I have thought and read alot about this subject. When I was an active witness, Why does God permit suffering? was my favorite topic to talk about. I thought I had the answer. But there was still something unsatisfying about it.
I'm not a mathematician and I don't have any mathematical theories supporting my ponderings but here are a few of my "conclusions" and ideas so far:
Pardon the randomness:
The JWs use 2 accounts from the Bible to answer the question on suffering: 1) Adam and Eve sinned and we inherited it from them and thus needed a perfect ransomer to purchase our perfection and good standing with God back. 2) That we are tested to see if we can individually maintain faithfulness to Jehovah because of a dispute between him and Satan.
First of all the Job story don't make any sense taken literally. It doesn't even claim to have global implications. It was one imperfect man's struggle to understand why bad things were happening to him and why people were blaming him for his troubles.
If I had a parent or a mate who was continually testing me with hurtful things to prove to himself or one of his enemies that I would put up with it and never say an ill word and totally stay loyal--well, I say that this mate/parent is insecure and cruel, and had a severe mental/emotional problem. I would go as far away from this person as possible and seek protection from him. I think in the human world, people thrive and learn loyalty from being in a supportive, loving environment. If there is a God, I think that he is of this mindset too.
This brings us back to Adam and Eve. If God is all knowing and all powerful and the personification of LOVE, then how could this story be the total answer of how wickedness came into the world? Taken literally, he let the newest and most innocent of his creatures be manipulated by a vastly more powerful and intelligent spirit creature into putting herself into eternal destruction and alienation from God. What loving father could look on and let this take place? If your young daughter were alone in the forest and you knew that a terrible seducer was about to take away her innocence and murder her--would you sit back and see if she would resist him strenously first? Would you allow her to take poisonous fruit back to her husband to see if he would refuse before you intervened, out of some honor test? I know what I would do to protect the ones I love. I refuse to believe that an loving deity would allow this either.
I think that many parts of the Bible are the result of reactionary patriachial Israelite mentality that wanted to erase mother earth theology. I think believing those parts as concrete literal events are the basis for many ethnocentric, misogynic cultural attitudes in western society and a spring board for mental illness. It causes diseased attitudes because it causes a split between the natural desire for humans to be loving and accepting and this idea that God is inherently judgemental and punitive ...so his followers must be too.

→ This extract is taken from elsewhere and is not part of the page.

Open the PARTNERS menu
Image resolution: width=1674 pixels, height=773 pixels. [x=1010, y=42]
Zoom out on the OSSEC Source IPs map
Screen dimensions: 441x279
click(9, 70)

I wonder, if you take the self discipline you learned as a witness or some other kind of fundalmentalist and seasoned it with love, what kind of spirituality would you come up with?What God would grow in your heart that you could believe in and trust? How would you feel if you thought God wanted you to love yourself and respect yourself and trust your own inclinations? If he was someone there for you rooting for you to grow and become the beautiful spirit you were meant to be? What if he thinks it's time for us all to grow in maturity and write our own personal Bibles of spirituality deep with in us? How would you treat others if you treated yourself well and knew what good treatment looked and felt like?
I think it is time we looked at ourselves and the archaic beliefs we have been burdened with and look at the fruitage it has brought to our own circumstances and the world around us:Would we be so careless about our relationships if we unburdened ourselves of self guilt and shame and we refused to cast guilt on others? If we looked around and saw the underlying unity that bonds us all together with God (LOVE)? Would we not treat everything with more respect and dignity, including the physical world around us?